::: Excerto da fonte

Neste texto – e, em geral, em toda a vida de Jeremias – impressiona-nos o espaço fundamental que a Palavra de Deus ocupa na vida do profeta. Ela tomou conta do seu coração e dominou-o totalmente. É uma “paixão” que – apesar de ter trazido ao profeta uma história pessoal de sofrimento e de risco – não pode ser calada e sufocada. Que espaço ocupa a Palavra de Deus ocupa na minha vida? Amo, de forma apaixonada, a Palavra de Deus? Estou disposto a correr todos os riscos para que a Palavra de Deus alcance a vida dos meus irmãos e renove o mundo?
O lamento de Jeremias não deve escandalizar-nos; mas deve ser entendido no contexto de uma situação trágica de sofrimento intolerável. É o grito de um coração humano dolorido, marcado pela incompreensão dos que o rodeiam, pelo abandono, pela solidão e pelo aparente fracasso da missão a que devotou a sua vida. É o mesmo lamento de tantos homens e mulheres, em tantos momentos dramáticos de solidão, de sofrimento, de incompreensão, de dor. É a expressão da nossa finitude, da nossa fragilidade, das nossas limitações, da nossa humanidade. É precisamente nessas situações que nos dirigimos a Deus (às vezes até com expressões menos próprias) e Lhe dizemos a falta que Ele nos faz e o quanto a nossa vida é vazia e sem sentido se Ele não nos estender a sua mão. Esses momentos não são, propriamente, momentos negativos da nossa caminhada de fé e de relação com Deus; mas são momentos (talvez necessários) de crescimento e de amadurecimento, em que experimentamos a nossa fragilidade e descobrimos que, sem Deus e sem o seu amor, a nossa vida não faz sentido.
2ª leitura: Rm. 12,1-2 - Ambiente
Depois de apresentar a sua catequese sobre o projeto de salvação que Deus tem para todos os homens (cf. Rm. 1,18-11,36), Paulo vai descer a considerações de caráter mais prático, destinadas a mostrar como deve viver aquele que é chamado à salvação.
Essas indicações práticas aparecem na segunda parte da carta aos Romanos (cf. Rm. 12,1-15,13). Aí Paulo apresenta um longo discurso exortativo, no qual convida os romanos (e os crentes em geral) a comportar-se de acordo com as exigências da sua condição de batizados. Aderir a Cristo e acolher a salvação que Ele veio oferecer não significa ficar no simples campo das verdades teóricas e abstratas (por muito bonitas e profundas que elas possam ser), mas exige um comportamento coerente com os valores de Jesus e com a vida nova que Ele oferece. A adesão a Jesus implica assumir atitudes, nos vários momentos e situações da vida diária, que sejam a expressão existencial desse dinamismo de vida nova que resulta do batismo.
O texto que hoje nos é proposto é a introdução à segunda parte da carta e a esta reflexão prática sobre as exigências do caminho cristão. Apresentam-se como uma espécie de ponte entre a parte teórica (primeira parte da carta) e a parte prática (segunda parte da carta).

::::::
::: Itens apresentados

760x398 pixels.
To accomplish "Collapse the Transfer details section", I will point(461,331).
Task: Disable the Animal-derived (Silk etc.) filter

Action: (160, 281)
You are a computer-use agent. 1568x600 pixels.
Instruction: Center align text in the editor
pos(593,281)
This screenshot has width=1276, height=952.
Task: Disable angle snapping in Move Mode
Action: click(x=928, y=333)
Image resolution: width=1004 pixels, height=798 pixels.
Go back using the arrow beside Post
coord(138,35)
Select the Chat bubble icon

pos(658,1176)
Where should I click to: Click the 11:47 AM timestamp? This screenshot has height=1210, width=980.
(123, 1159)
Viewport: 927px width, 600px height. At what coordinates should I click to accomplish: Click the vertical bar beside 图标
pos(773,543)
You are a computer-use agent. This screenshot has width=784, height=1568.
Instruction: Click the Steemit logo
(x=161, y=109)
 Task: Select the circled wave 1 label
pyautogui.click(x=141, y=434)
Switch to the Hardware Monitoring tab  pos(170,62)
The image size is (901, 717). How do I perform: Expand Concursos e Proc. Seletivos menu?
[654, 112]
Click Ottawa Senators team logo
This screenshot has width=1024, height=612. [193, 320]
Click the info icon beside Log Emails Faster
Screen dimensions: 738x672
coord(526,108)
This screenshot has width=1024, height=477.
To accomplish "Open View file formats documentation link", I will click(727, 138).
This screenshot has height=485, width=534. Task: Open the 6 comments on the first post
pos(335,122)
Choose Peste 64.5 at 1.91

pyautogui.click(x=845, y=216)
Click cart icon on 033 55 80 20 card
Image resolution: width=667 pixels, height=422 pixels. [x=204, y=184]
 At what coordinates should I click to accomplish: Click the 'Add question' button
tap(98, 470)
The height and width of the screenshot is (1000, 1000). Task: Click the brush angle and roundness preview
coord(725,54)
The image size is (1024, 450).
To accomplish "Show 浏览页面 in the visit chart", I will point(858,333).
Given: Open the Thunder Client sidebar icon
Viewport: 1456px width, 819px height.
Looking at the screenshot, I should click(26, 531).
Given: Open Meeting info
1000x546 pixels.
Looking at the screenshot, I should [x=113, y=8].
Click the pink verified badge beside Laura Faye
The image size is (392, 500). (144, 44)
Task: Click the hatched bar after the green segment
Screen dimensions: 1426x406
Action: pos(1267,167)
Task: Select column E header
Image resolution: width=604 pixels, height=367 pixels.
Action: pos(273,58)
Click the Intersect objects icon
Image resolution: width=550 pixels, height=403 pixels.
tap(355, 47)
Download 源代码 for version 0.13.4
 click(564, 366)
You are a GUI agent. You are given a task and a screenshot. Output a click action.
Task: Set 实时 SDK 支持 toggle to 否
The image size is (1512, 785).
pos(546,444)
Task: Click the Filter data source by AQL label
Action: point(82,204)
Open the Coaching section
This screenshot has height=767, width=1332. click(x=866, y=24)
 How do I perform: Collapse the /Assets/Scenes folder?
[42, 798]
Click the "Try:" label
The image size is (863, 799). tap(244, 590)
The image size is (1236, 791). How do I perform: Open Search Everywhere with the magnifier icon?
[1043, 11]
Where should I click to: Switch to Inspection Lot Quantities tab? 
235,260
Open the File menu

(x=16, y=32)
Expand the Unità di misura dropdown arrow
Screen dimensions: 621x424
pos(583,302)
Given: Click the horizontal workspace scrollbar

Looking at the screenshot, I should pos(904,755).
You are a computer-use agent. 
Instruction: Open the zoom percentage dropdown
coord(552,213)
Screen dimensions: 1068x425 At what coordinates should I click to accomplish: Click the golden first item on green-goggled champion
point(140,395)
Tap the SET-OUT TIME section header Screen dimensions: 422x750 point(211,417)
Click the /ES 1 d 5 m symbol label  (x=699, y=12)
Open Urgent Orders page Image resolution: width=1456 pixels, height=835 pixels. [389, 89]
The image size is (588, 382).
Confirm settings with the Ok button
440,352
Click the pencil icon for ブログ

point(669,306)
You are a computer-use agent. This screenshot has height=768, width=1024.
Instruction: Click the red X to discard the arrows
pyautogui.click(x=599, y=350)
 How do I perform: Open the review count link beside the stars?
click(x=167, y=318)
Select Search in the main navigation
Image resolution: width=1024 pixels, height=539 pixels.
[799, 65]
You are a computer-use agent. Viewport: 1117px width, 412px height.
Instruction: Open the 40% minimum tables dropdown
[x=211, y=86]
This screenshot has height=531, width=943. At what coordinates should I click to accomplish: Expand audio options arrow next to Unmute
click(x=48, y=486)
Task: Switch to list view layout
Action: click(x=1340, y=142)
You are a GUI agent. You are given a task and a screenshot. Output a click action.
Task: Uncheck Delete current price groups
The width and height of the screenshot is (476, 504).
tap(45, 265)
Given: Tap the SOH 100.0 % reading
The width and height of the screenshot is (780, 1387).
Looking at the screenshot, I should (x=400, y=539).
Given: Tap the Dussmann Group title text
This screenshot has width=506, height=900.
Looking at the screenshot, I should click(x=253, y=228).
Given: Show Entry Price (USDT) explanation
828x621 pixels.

::::::

Prossiga com o comentário bíblico sobre Jeremias e a carta aos Romanos, a partir do ponto em que ele termina.

§ Resposta ao exercício
Mensagem
A bondade e o amor de Deus (de que Paulo tratou abundantemente nos capítulos anteriores) convida a uma resposta do homem. Como é que deve ser essa resposta?
Paulo convida os crentes a oferecerem-se a si mesmos (literalmente “os vossos corpos”. “Corpo” não designa, aqui, essa entidade distinta da alma, mas a pessoa na sua totalidade, enquanto ser em relação. É o homem enquanto ser que se relaciona com Deus, com os outros homens e com o mundo). Os cristãos são aqueles que se entregam completamente nas mãos de Deus e que, em todos os instantes da sua existência, vivem para Deus. Essa oferta será um “sacrifício vivo, santo e agradável a Deus”. É esse “culto espiritual” (pode traduzir-se também como “culto lógico” ou “culto razoável”) que Deus espera do homem. O adjetivo utilizado por Paulo para referir-se ao culto é utilizado em contextos análogos, tanto por autores judeus como por autores gregos, para marcar a diferença entre um culto formal e exterior, que não compromete o homem e o culto verdadeiro, que brota do coração e que compromete o homem inteiro (cf. Am. 5,21-25; Os. 6,6; Jo 4,23-24). Os crentes devem, portanto, oferecer inteiramente as suas vidas a Deus; e é esse o culto que Deus espera desses sobre quem derrama a sua misericórdia e a quem oferece a salvação.
Na perspectiva de Paulo, o que é que significa o homem oferecer inteiramente a sua vida a Deus?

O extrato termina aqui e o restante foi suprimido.